The lack of recognised certification in DEAP for some of the building components used in passive houses is also problematic. If certification isn’t available for a particular component, default performance values are assigned, which usually diminish the BER. In the case of Pettersson’s house, the mechanical ventilation heat recovery (MVHR) system hasn’t been tested to the UK’s Standard Assessment Procedure (SAP) Appendix Q, which DEAP relies upon. DEAP compatible certification is also unavailable for the windows – if it was, the rating would improve by four per cent to 79kWh/m2/y.
SEI says that it “regularly assists assessors and manufacturers and other individuals in determining if specification data is certified to the correct standards and therefore acceptable for a BER assessment” and that it “will always accept data from accredited laboratories throughout Europe which are practising to the correct standards.” However, it adds that “manufacturer declared data cannot be accepted as SEI has no way of knowing if it is reliable or not. It is critical that data integrity on Building Energy Ratings is kept to the highest level to ensure consistent and accurate results independent of the assessor performing the BER.” Lars Pettersson responds that the test values from Statens Provningsanstalt, the Swedish state testing institution for the Temovex ventilation unit were provided to SEI but not accepted, and that only units tested to the British SAP Appendix Q are accepted for the DEAP procedure in Ireland. To some people this sounds hollow considering the weak international track record of energy-performance of British industry and the lack of high performing buildings constructed to British regulations and standards.
Thermal imaging tests proved revealing even in Pettersson’s house, which was built to extraordinarily high levels of energy efficiency, starkly contrasted here with ordinary photographs. Energy Matters used this exercise to identify problem areas in the building’s energy performance including the attic hatch (top), plug sockets (above), front door (below) and the area where the gable walls meet the roof. Remedial work followed which had a quantifiable effect on the home’s energy performance
Thermal bridging is another difficult area for passive houses under DEAP, with 0.08 W/m2K being the lowest default value available to BER assessors. However, the actual thermal bridge heat loss coefficient for Pettersson’s house is an impressive 0.01 W/K, with all thermal bridging junctions on the walls covered by a minimum of 120mm Paroc insulation, and the foundations completely covered with polystyrene and polyurethane insulation. This is considerably less than the default 0.08 W/m2K factor.

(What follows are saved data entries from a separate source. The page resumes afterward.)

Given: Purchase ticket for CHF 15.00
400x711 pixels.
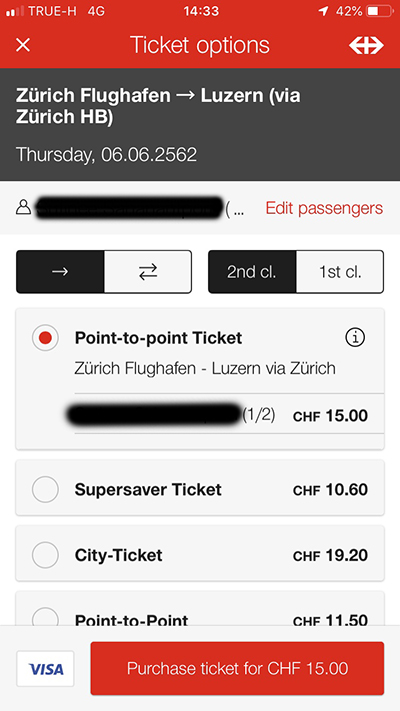Looking at the screenshot, I should pyautogui.click(x=237, y=668).
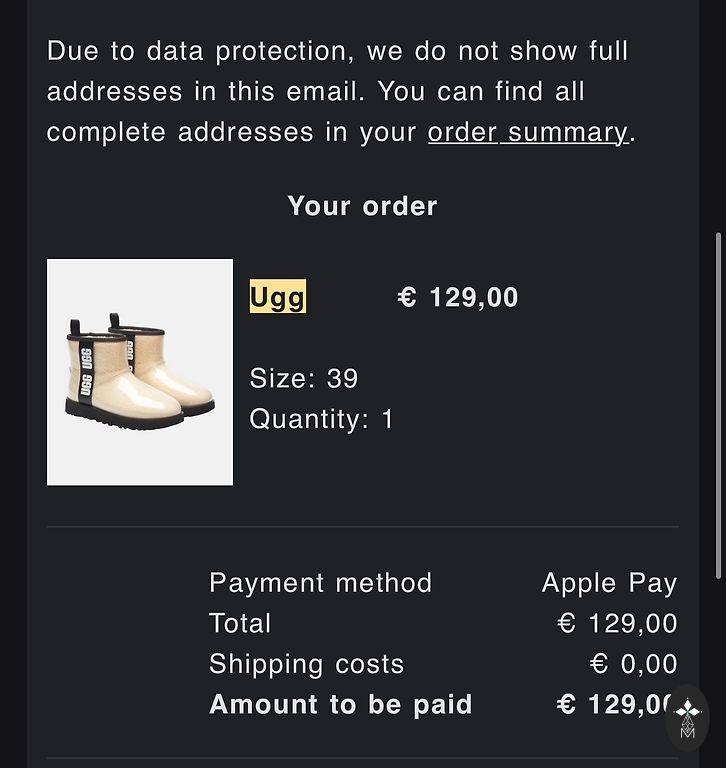Click the Quantity: 1 text
This screenshot has height=768, width=726.
click(x=321, y=419)
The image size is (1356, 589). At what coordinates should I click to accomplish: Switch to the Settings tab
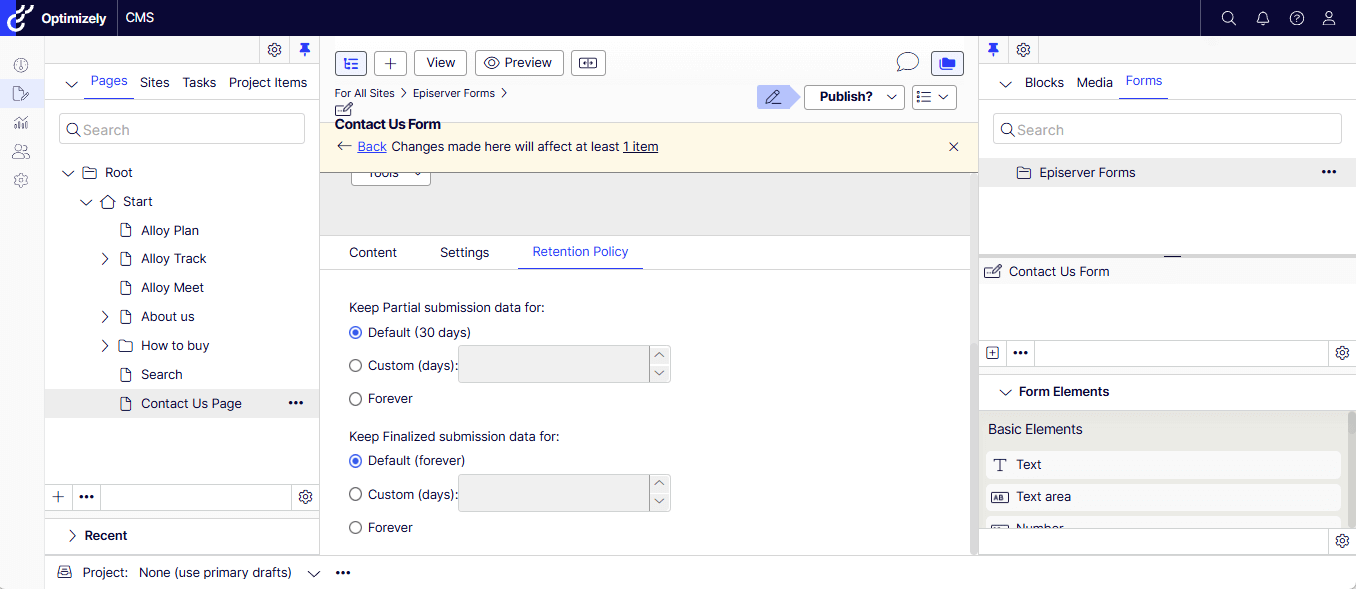click(464, 253)
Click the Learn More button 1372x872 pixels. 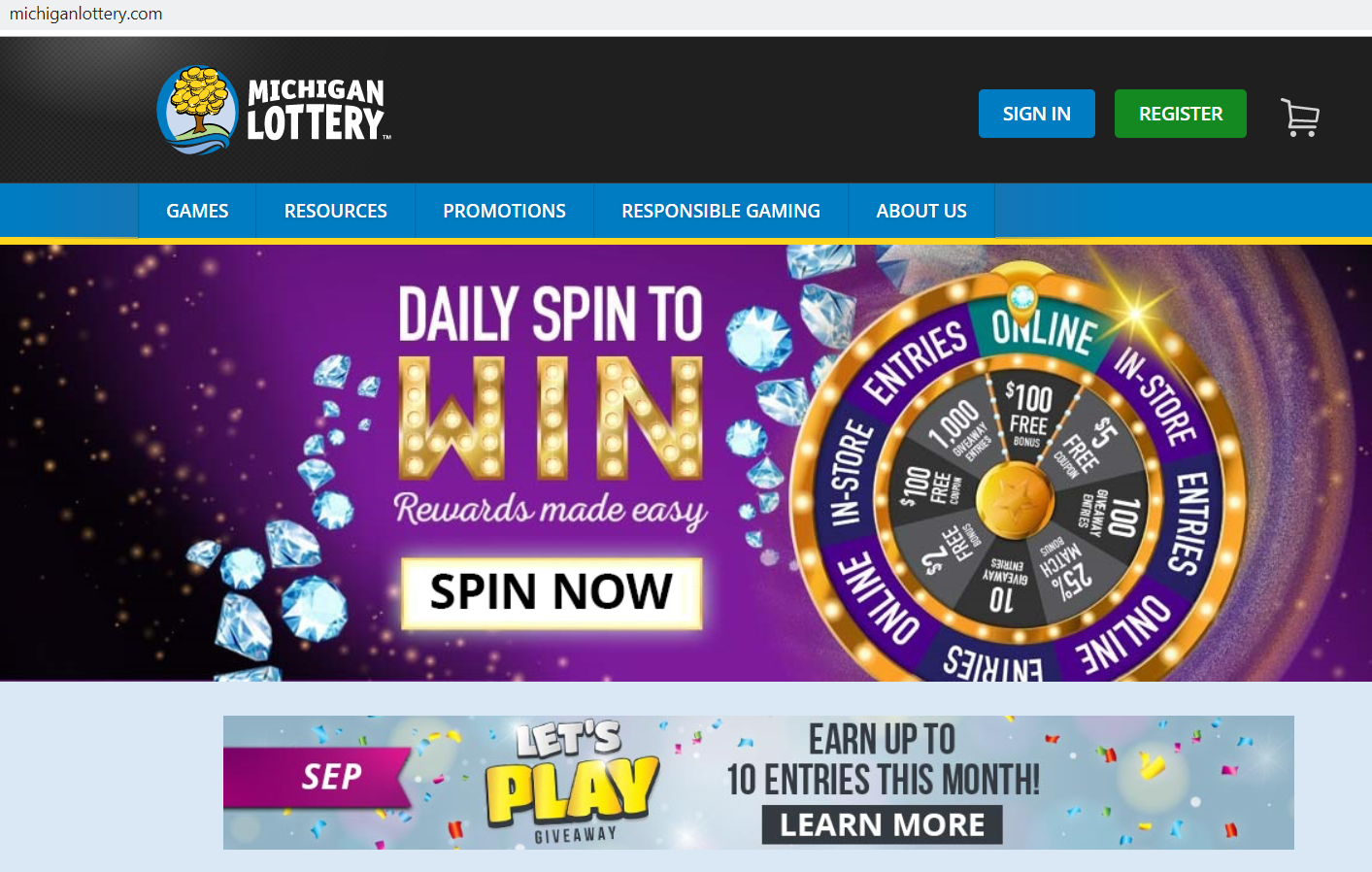883,825
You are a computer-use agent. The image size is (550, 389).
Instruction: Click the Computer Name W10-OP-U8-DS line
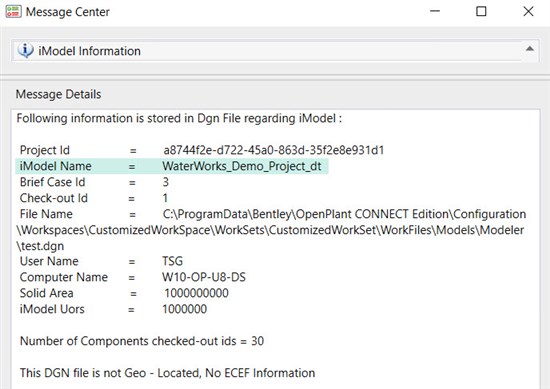click(x=133, y=277)
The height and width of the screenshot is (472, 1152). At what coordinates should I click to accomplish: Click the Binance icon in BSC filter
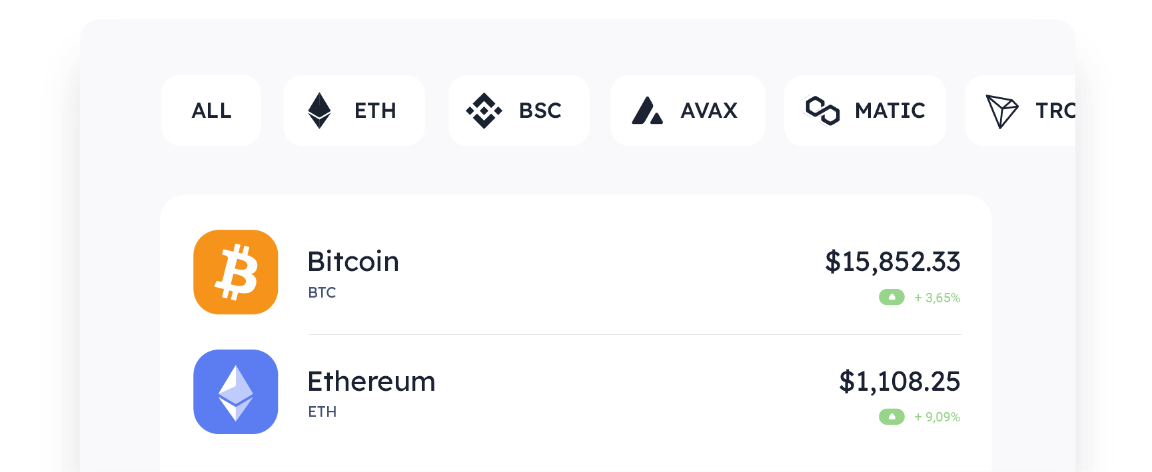(485, 110)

According to the Energy Matters’ study, the exact thermal bridging figure can only be calculated using “very onerous numerical modelling and measurement” that is “not covered in any of the BER assessor training courses and practically, is outside the scope of the average BER assessor’s capability.” Ronan Rogers elaborates: “It requires specialised and indepth knowledge to do the calculation. It’s a major challenge for someone with even a strong technical background to do it.” SEI acknowledges that such calculations are “not a common occurrence to date” in BER assessments, but stresses that it will “most likely gain momentum and nationwide expertise amongst BER assessors, members of the construction and architectural industry as time moves on.”
The Moycullen passive house boasts 6m² of solar thermal panels with an accompanying 300 litre tank
What building energy rating did the house actually deserve? The study concludes: “Theoretically if the actual if uncertified performance data for the MVHR and windows, and the 0.01 W/K thermal bridge heat loss coefficient is incorporated into the assessment, an A2 rating would be achieved.”

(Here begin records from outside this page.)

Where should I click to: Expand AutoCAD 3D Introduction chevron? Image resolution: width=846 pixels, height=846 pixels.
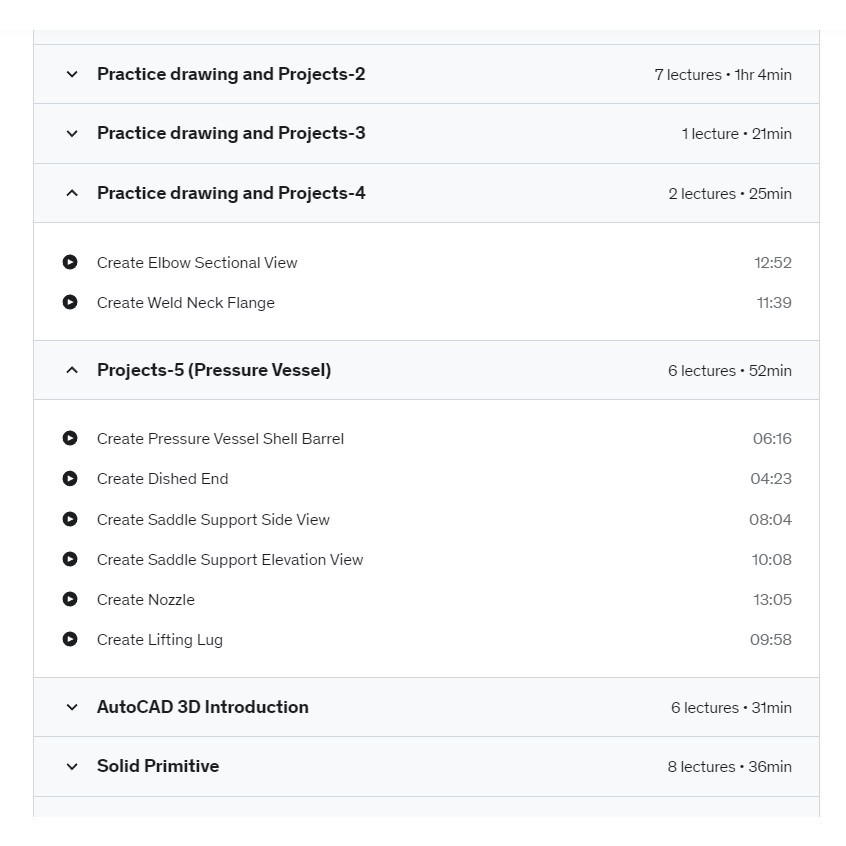click(72, 707)
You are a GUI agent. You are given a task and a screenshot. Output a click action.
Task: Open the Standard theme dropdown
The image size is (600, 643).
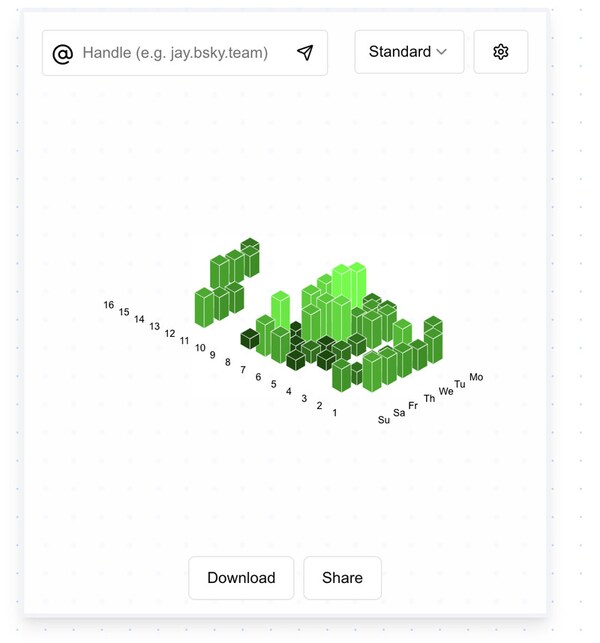(x=408, y=52)
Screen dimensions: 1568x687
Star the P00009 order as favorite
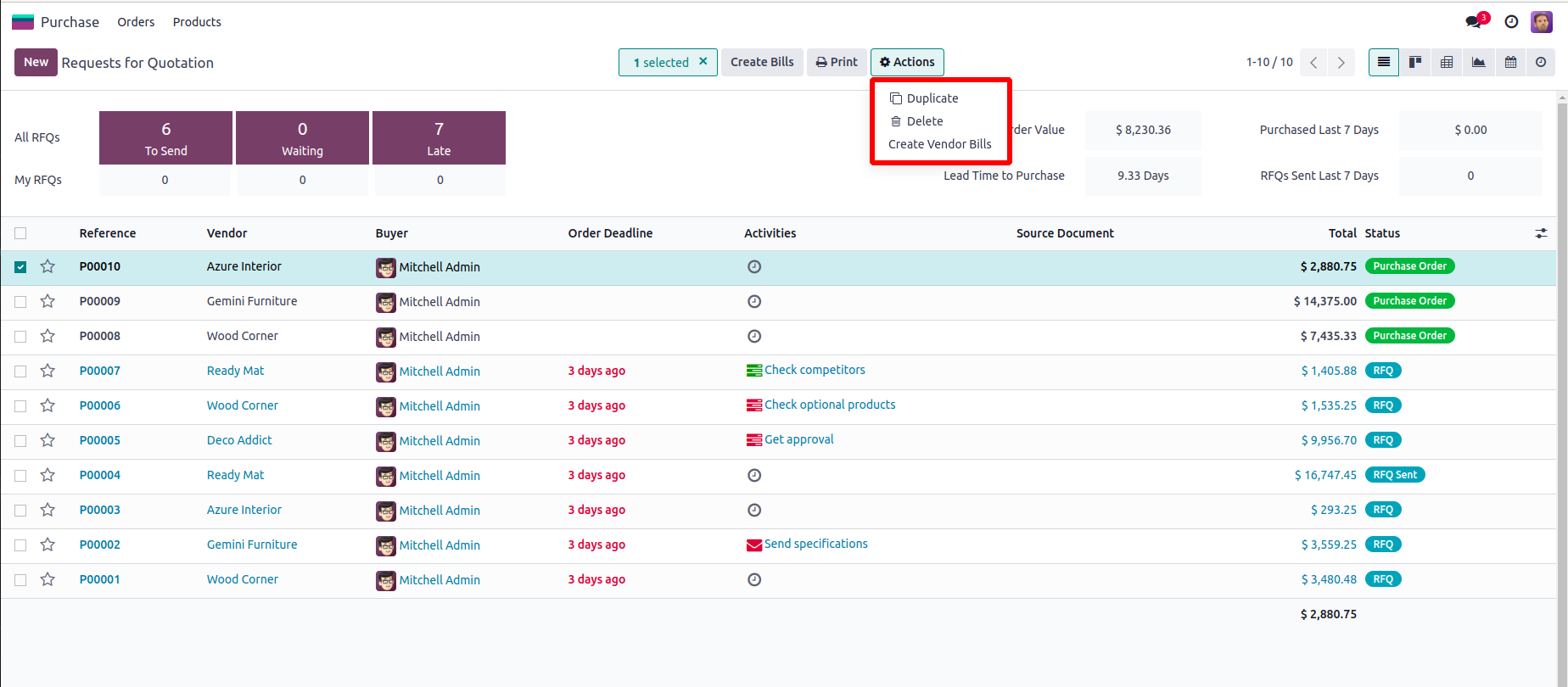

However BERs aren’t the only official yardstick by which this ultra low energy house falls down – it would also fail the incoming building regulations (TGD L 2007), which demand ‘reasonable’ use of renewable energy. “In a pure passive house, the emphasis is to reduce or eliminate the need for dedicated heating systems,” the Energy Matters study says. “This results in very few choices in terms of dedicated heating system options, which therefore reduces the scope to incorporate various renewable technology options into the passive dwelling. Solar domestic hot water heating is the only common option. The reduced opportunity to incorporate renewable technologies in passive dwellings results in a greater risk of it failing the renewable technologies requirement.”
Lars Pettersson’s house does boast 6m2 of solar thermal panels with an accompanying 300 litre tank, a system that produces 2099 kWh of hot water annually. However, because of its size (289m2), the house would need a 14m2 solar array and a 750 litre water tank - a system totally surplus to requirements - to comply with current guidelines from solar thermal alone. “Lars’ house has all the heating technologies it needs,” Ronan Rogers says, “yet it doesn’t comply with the regulations.”
With regard to passive houses, could the renewables requirement actually have the unintended effect of causing unnecessary carbon emissions? According to Energy Matters, “the regulations as they currently exist may encourage passive house builders to install non-required renewable heating systems to passive houses to ensure their dwelling will meet the new requirement. For example, systems such as oversized DHW solar systems, solar space heating systems, or even dedicated space heating heat pumps or pellet boilers/stoves may be installed, which are essentially excess to the requirements of the dwelling.” If the end goal of the regulations is to cut carbon emissions, Rogers can’t see this helping. “From an environmental perspective, you have to consider the embodied energy required to produce renewable energy equipment that isn’t needed.”
Responding to the renewables issue, The Department of the Environment says, “technical guidance documents are guidance documents only and as such allow alternative approaches to meeting the regulations. As a passive house is not a typical house (with regard to) energy use the alternative is to submit a case to the local building control authority showing that a ‘reasonable’ proportion of the entire energy is from renewable resources for this specific house.” Rogers has his doubts about the practicalities of this approach however, stressing that local authorities are likely to take months dealing with such claims for exemption from the renewables guidelines.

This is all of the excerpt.